'.zzz File Extension' Ransomware

Ransomware variants have exploded in the last couple of years. In the first weeks of 2016, PC security researchers have already observed dozens of new variants of TeslaCrypt an infamous encryption ransomware infection released in early 2015. The '.zzz File Extension' Ransomware is one of these variants. The '.zzz File Extension' Ransomware and its many variants coincide with the newest version of TeslaCrypt, named TeslaCrypt 3.0. This newest version of this ransomware Trojan removes a vulnerability that had previously allowed malware researchers to obtain the decryption key from the infection and help computer users decrypt their files. The '.zzz File Extension' Ransomware and other variants are very likely to be related to a recent implementation of TeslaCrypt as RaaS (Ransomware as a Service).

The Infection Process Used by the the '.zzz File Extension' Ransomware

It's not difficult to understand how the '.zzz File Extension' Ransomware infects a computer, since it uses an approach similar to most other encryption ransomware:

1. The '.zzz File Extension' Ransomware may be delivered using typical threat delivery methods, such as corrupted email attachments.
2. Once the '.zzz File Extension' Ransomware enters a computer, it performs a scan of the victim's hard drives. The '.zzz File Extension' Ransomware and its variants are unique in that they target video game files as well as common ransomware targets. The '.zzz File Extension' Ransomware and its variants look for files with the following file extensions:

.7z; .rar; .m4a; .wma; .avi; .wmv; .csv; .d3dbsp; .sc2save; .sie; .sum; .ibank; .t13; .t12; .qdf; .gdb; .tax; .pkpass; .bc6; .bc7; .bkp; .qic; .bkf; .sidn; .sidd; .mddata; .itl; .itdb; .icxs; .hvpl; .hplg; .hkdb; .mdbackup; .syncdb; .gho; .cas; .svg; .map; .wmo; .itm; .sb; .fos; .mcgame; .vdf; .ztmp; .sis; .sid; .ncf; .menu; .layout; .dmp; .blob; .esm; .001; .vtf; .dazip; .fpk; .mlx; .kf; .iwd; .vpk; .tor; .psk; .rim; .w3x; .fsh; .ntl; .arch00; .lvl; .snx; .cfr; .ff; .vpp_pc; .lrf; .m2; .mcmeta; .vfs0; .mpqge; .kdb; .db0; .DayZProfile; .rofl; .hkx; .bar; .upk; .das; .iwi; .litemod; .asset; .forge; .ltx; .bsa; .apk; .re4; .sav; .lbf; .slm; .bik; .epk; .rgss3a; .pak; .big; .unity3d; .wotreplay; .xxx; .desc; .py; .m3u; .flv; .js; .css; .rb; .png; .jpeg; .txt; .p7c; .p7b; .p12; .pfx; .pem; .crt; .cer; .der; .x3f; .srw; .pef; .ptx; .r3d; .rw2; .rwl; .raw; .raf; .orf; .nrw; .mrwref; .mef; .erf; .kdc; .dcr; .cr2; .crw; .bay; .sr2; .srf; .arw; .3fr; .dng; .jpeg; .jpg; .cdr; .indd; .ai; .eps; .pdf; .pdd; .psd; .dbfv; .mdf; .wb2; .rtf; .wpd; .dxg; .xf; .dwg; .pst; .accdb; .mdb; .pptm; .pptx; .ppt; .xlk; .xlsb; .xlsm; .xlsx; .xls; .wps; .docm; .docx; .doc; .odb; .odc; .odm; .odp; .ods; .odt.

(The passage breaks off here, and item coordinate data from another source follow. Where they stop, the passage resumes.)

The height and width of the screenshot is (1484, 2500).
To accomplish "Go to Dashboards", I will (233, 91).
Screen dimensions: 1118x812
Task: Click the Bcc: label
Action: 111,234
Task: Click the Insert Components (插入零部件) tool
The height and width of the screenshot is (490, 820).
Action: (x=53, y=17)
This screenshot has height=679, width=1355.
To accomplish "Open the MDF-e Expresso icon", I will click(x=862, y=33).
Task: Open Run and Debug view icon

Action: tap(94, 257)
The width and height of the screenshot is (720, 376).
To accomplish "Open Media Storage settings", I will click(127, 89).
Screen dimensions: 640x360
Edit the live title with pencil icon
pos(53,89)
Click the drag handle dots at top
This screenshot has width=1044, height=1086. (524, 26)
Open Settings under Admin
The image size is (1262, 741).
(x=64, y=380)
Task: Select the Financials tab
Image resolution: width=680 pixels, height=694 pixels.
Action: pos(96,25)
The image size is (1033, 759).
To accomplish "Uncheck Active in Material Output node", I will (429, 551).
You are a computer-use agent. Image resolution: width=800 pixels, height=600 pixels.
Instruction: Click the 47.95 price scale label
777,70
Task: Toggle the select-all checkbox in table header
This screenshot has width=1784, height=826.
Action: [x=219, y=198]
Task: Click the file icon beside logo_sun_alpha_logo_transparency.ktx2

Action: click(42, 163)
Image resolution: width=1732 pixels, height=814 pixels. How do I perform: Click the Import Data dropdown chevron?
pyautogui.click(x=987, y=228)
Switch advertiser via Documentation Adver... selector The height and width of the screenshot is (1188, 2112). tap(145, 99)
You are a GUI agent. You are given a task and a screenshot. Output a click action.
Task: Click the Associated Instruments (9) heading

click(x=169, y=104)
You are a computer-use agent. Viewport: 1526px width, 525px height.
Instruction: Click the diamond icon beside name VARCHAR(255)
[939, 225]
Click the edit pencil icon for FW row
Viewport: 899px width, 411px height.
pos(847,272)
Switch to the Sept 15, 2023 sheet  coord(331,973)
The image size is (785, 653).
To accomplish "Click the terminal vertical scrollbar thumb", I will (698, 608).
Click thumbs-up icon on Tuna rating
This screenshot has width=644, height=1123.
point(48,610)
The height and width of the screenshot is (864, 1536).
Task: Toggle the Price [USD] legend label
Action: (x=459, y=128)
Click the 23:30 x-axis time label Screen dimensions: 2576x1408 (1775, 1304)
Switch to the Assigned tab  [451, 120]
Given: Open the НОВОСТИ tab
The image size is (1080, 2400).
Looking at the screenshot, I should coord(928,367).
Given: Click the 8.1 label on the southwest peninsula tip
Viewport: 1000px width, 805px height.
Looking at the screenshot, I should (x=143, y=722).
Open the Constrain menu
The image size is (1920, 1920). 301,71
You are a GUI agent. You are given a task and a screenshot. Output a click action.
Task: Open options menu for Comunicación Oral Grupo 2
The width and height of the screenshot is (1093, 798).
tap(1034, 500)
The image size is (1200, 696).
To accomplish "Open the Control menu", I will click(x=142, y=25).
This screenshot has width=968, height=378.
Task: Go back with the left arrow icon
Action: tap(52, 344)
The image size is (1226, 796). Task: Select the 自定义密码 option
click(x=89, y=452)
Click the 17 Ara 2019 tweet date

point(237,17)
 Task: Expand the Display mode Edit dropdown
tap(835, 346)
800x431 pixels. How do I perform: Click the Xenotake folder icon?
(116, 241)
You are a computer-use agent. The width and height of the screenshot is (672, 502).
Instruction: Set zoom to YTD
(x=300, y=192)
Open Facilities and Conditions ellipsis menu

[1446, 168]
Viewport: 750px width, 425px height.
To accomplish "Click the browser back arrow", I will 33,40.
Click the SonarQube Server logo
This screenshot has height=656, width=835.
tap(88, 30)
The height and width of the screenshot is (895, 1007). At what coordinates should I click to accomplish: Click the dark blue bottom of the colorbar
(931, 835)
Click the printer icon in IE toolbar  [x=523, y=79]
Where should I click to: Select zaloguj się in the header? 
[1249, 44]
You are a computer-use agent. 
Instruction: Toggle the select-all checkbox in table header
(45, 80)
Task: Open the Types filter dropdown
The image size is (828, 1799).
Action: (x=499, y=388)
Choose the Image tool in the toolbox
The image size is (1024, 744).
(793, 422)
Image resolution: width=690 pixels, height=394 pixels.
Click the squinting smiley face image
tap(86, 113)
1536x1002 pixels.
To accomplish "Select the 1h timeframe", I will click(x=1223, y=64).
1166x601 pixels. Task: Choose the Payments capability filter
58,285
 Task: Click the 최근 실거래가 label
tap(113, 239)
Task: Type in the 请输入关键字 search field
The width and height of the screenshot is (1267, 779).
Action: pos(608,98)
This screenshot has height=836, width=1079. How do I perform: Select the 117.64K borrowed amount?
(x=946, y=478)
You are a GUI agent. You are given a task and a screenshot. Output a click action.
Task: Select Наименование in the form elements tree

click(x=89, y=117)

3. The '.zzz File Extension' Ransomware uses AES encryption to encrypt all files that match its extensions list. During encryption, the '.zzz File Extension' Ransomware changes the affected file's extension to ZZZ. The decryption key is not located on the '.zzz File Extension' Ransomware infection itself, making it impossible for PC security researchers to recover the decryption key from the affected computer.
4. The '.zzz File Extension' Ransomware also may delete Shadow Volume copies of files it encrypts, and System Restore points to prevent recovery through other methods.
5. The '.zzz File Extension' Ransomware leaves various messages on the victim's computer, with its ransom note. These messages may take the form of text or HTML files. The '.zzz File Extension' Ransomware also may change the affected computer's Desktop image. The following is an example of a typical ransom note used by the '.zzz File Extension' Ransomware and other TeslaCrypt variants:

Your personal files are encrypted!
Your files have been safely encrypted on this PC: photos, videos, documents, etc. Click "Show Encrypted Files" button to view a complete list on encrypted files, and you can personally verify this.
Encryption was produced using a unique public key RSA-2048 generated for this computer. To decrypt files you need to obtain the private key.